Your small business must meet some basic requirements before you can compete for government contracts. See following criteria to learn about requirements:

Get proper registrations and ID numbers

In order to sell goods and services to the government, you’ll have to register your small business.

DUNS number

Before you can bid on government proposals, you need to get a Dun & Bradstreet (DUNS) number. A DUNS number is a unique nine-digit identification number for each physical location of your business.

When registering for your DUNS number, you’ll need to have the following on hand:

  • Legal name
  • Headquarters name and address for your business
  • Doing Business As (DBA) or other name by which your business is commonly recognized
  • Physical address, city, state, and ZIP Code
  • Mailing address (if different from headquarters and/or physical address)
  • Telephone number
  • Contact name and title
  • Number of employees at your physical location
  • Whether you’re a home-based business

To apply for a DUNS number, visit DUNS Request Service.

NAICS code

You’ll also need to match your products and services to a North American Industry Classification System (NAICS) code. NAICS codes classify businesses based on the particular product or service they supply. A business will generally have a primary NAICS code, but it can also have multiple NAICS codes if it sells multiple products and services.

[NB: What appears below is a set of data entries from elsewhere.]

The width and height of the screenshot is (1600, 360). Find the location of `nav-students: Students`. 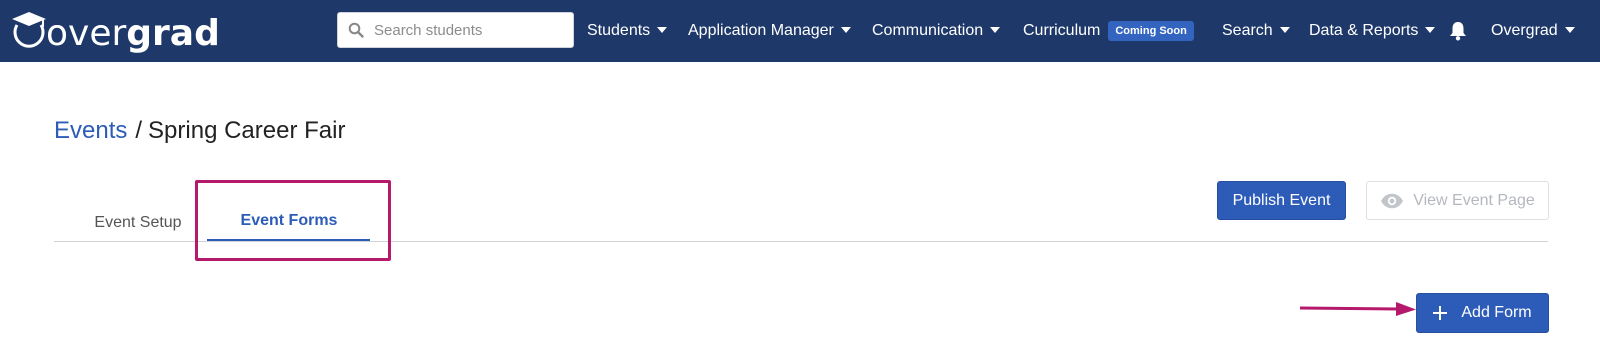

nav-students: Students is located at coordinates (628, 31).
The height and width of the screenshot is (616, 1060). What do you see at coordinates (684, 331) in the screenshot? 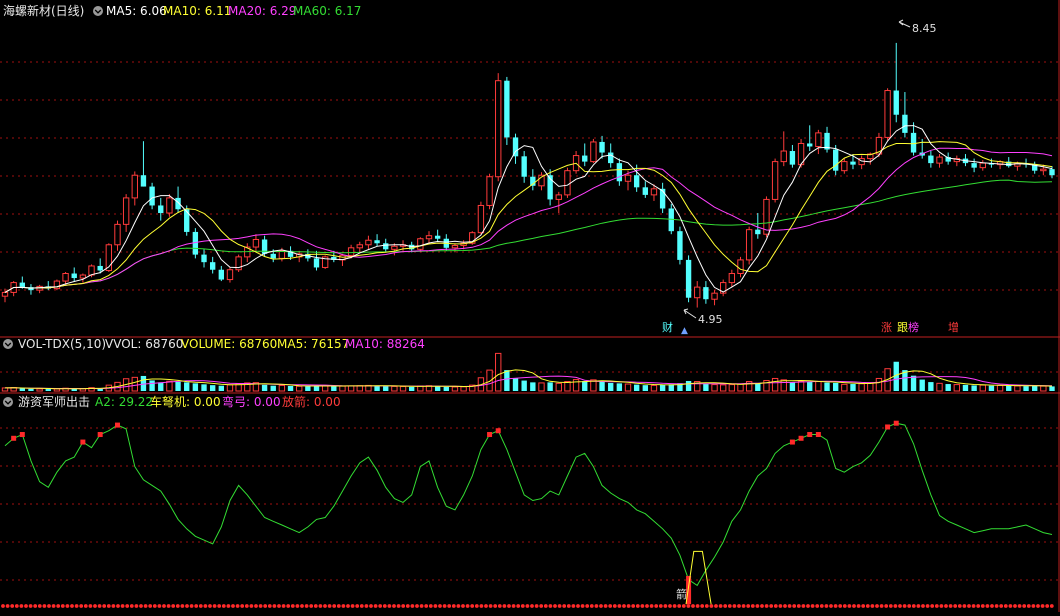
I see `marker-up-icon: ▲` at bounding box center [684, 331].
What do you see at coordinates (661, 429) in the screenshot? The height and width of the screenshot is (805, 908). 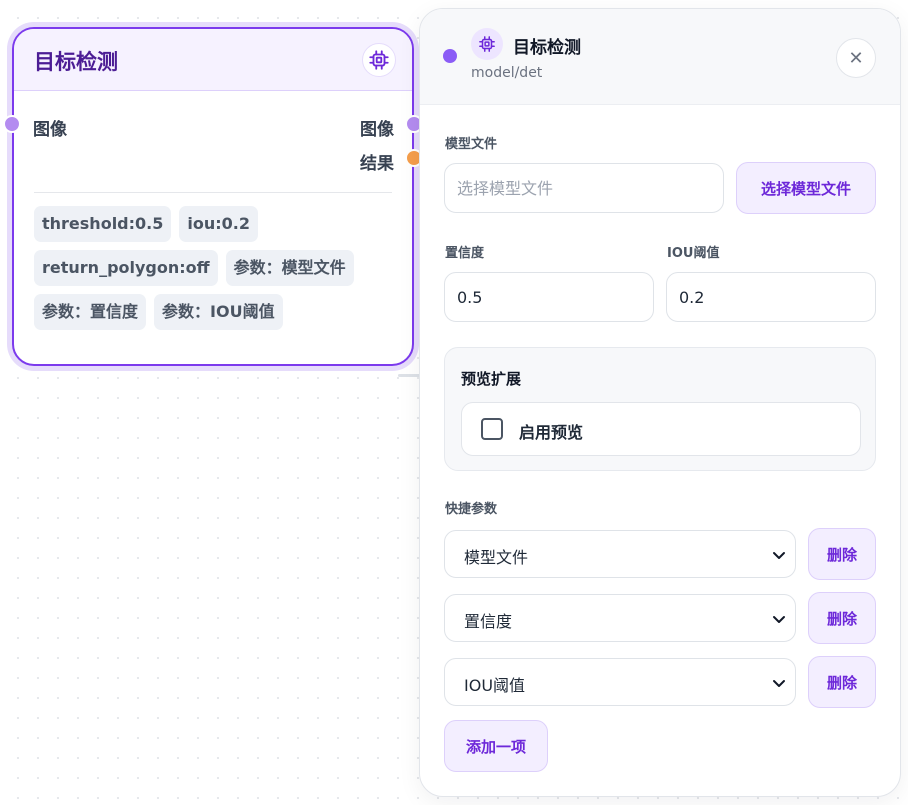 I see `enable-preview-toggle: 启用预览` at bounding box center [661, 429].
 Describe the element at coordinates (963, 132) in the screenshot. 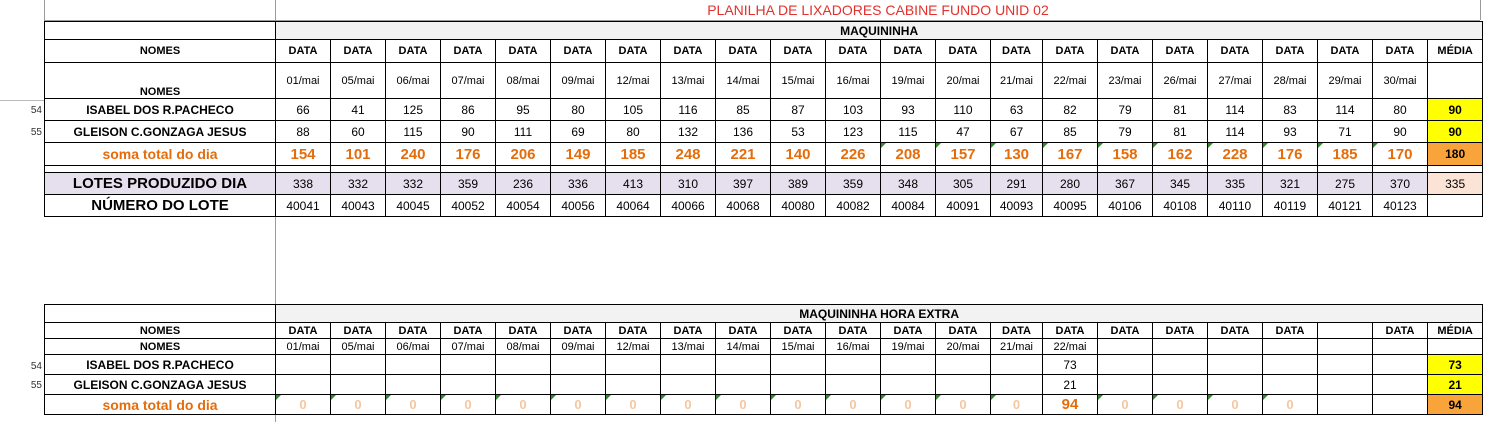

I see `value-cell: 47` at that location.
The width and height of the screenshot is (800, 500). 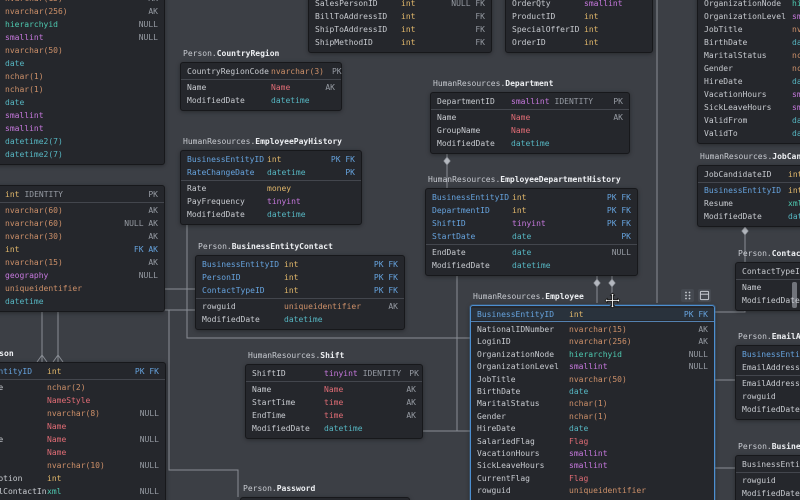 I want to click on column-row: BusinessEntityIDintNULL FK, so click(x=749, y=190).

To find your NAICS code, view the NAICS code list at the U.S. Census Bureau.

Meet size standards

To be eligible for government contracts reserved for small businesses, your business must meet size requirements set by the SBA. These size standards define the maximum size that a business — and its affiliates — can be to qualify as a small business for a particular contract.

The SBA assigns a size standard to each NAICS code. Most manufacturing companies with 500 employees or fewer, and most non-manufacturing businesses with average annual receipts under $7.5 million, will qualify as a small business.

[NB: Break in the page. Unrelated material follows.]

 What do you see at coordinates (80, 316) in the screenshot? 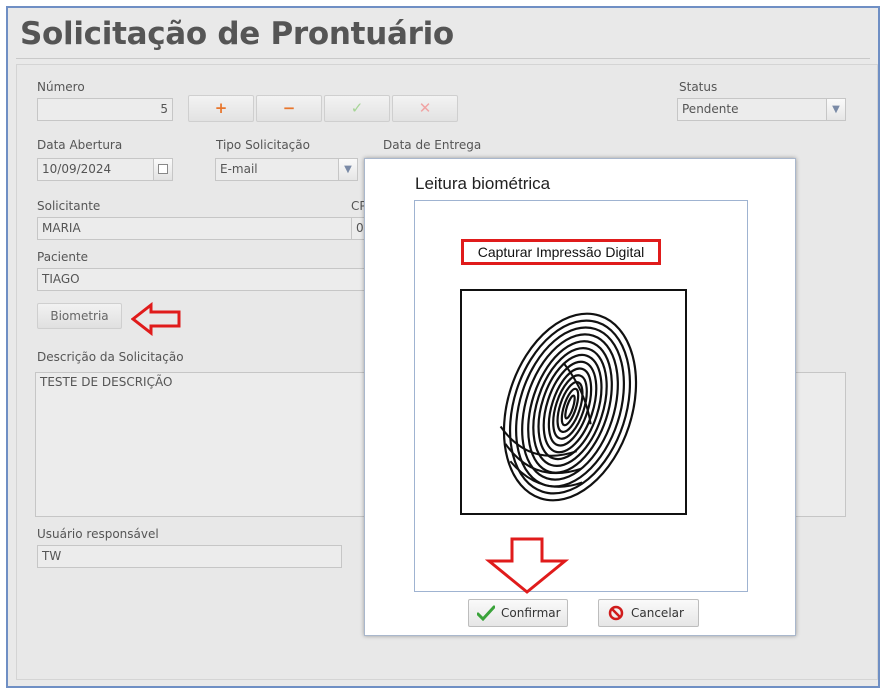
I see `biometria-button: Biometria` at bounding box center [80, 316].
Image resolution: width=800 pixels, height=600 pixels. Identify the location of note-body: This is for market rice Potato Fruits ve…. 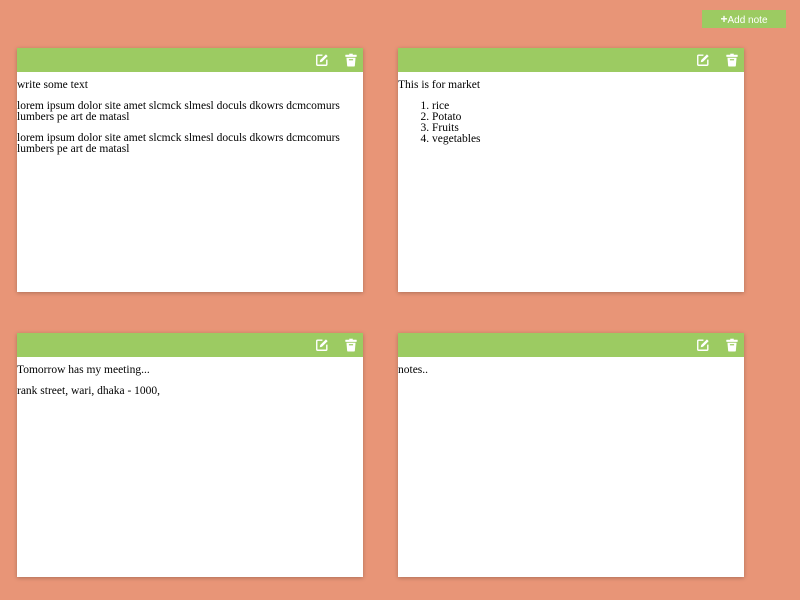
(571, 108).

However, there are exceptions by industry. You can view these in Title 13 Part 121.201 of the Code of Federal Regulations (CFR) or in the SBA’s table of small business size standards.

To determine if your business qualifies as “small” for government contracting purposes, use the SBA’s Size Standards Tool.

Register with SAM

To participate in government contracting, you must register your business in the federal government’s System for Award Management (SAM). SAM is a database that government agencies search to find contractors.

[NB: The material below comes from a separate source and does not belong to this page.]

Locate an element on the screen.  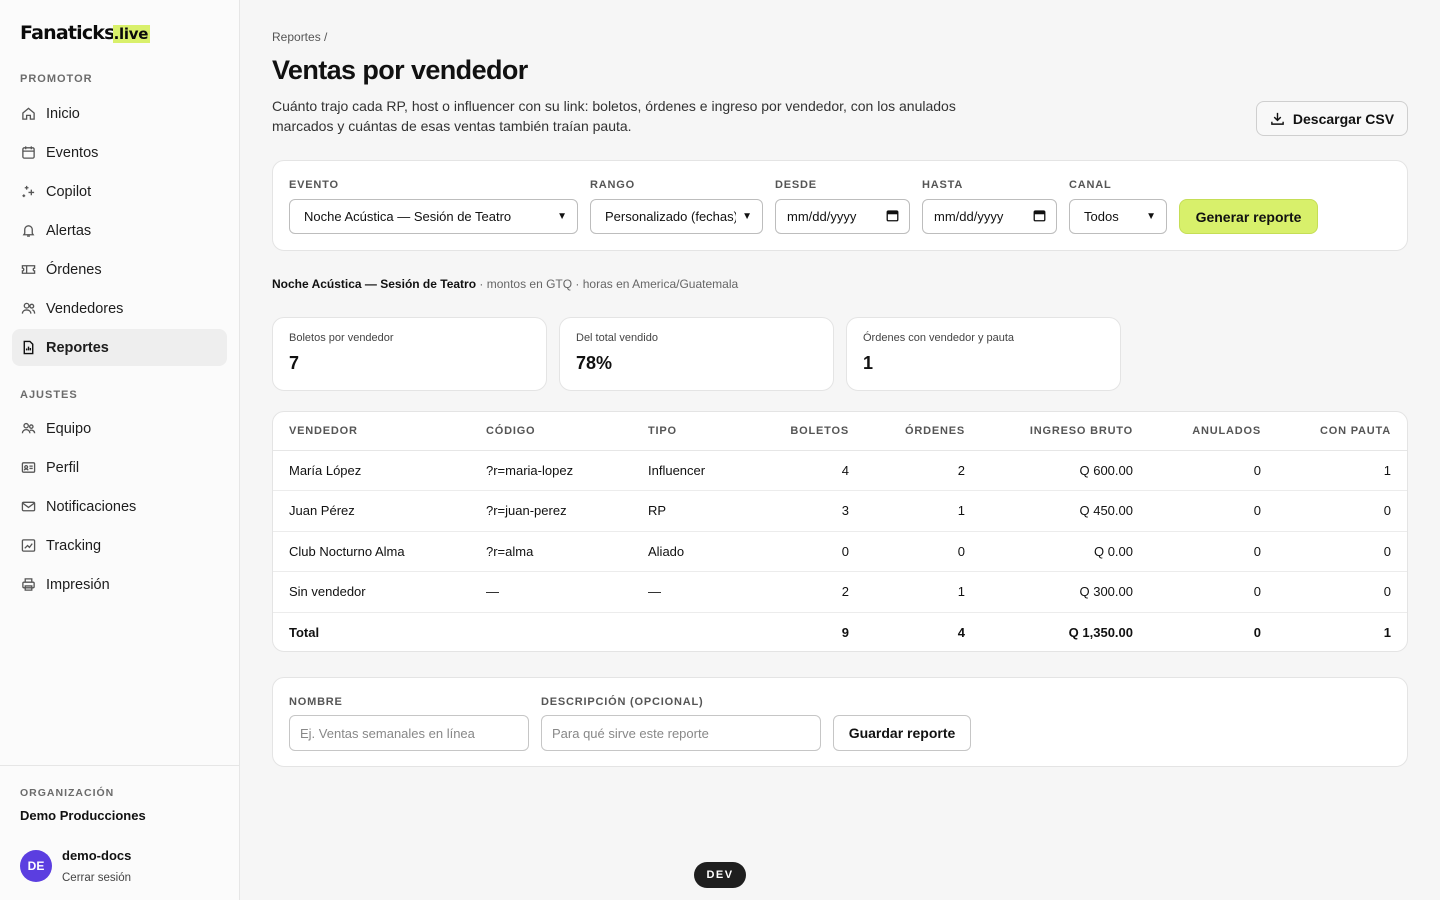
sidebar-item-ordenes: Órdenes is located at coordinates (120, 270).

Using SAM, you’ll able to certify that your business is eligible for contracts that are reserved for small businesses. You’ll also be able to represent if your business is eligible for contracts under an SBA contracting program because it is disadvantagedwomen ownedveteran owned, or located in an underutilized area.

Your small business’ profile in SAM is like a résumé. Creating a profile that’s accurate and appealing is important to winning a government contract. Make sure to use accurate, descriptive terms about your business so that contracting officials will be able to find you in search results.

Maintain compliance

In order to participate in government contracting, you must comply with all laws and regulations. The federal government’s purchasing process is governed by the Federal Acquisition Regulation.

Regulations covering government contracting programs for small businesses are listed in 13 CFR 125.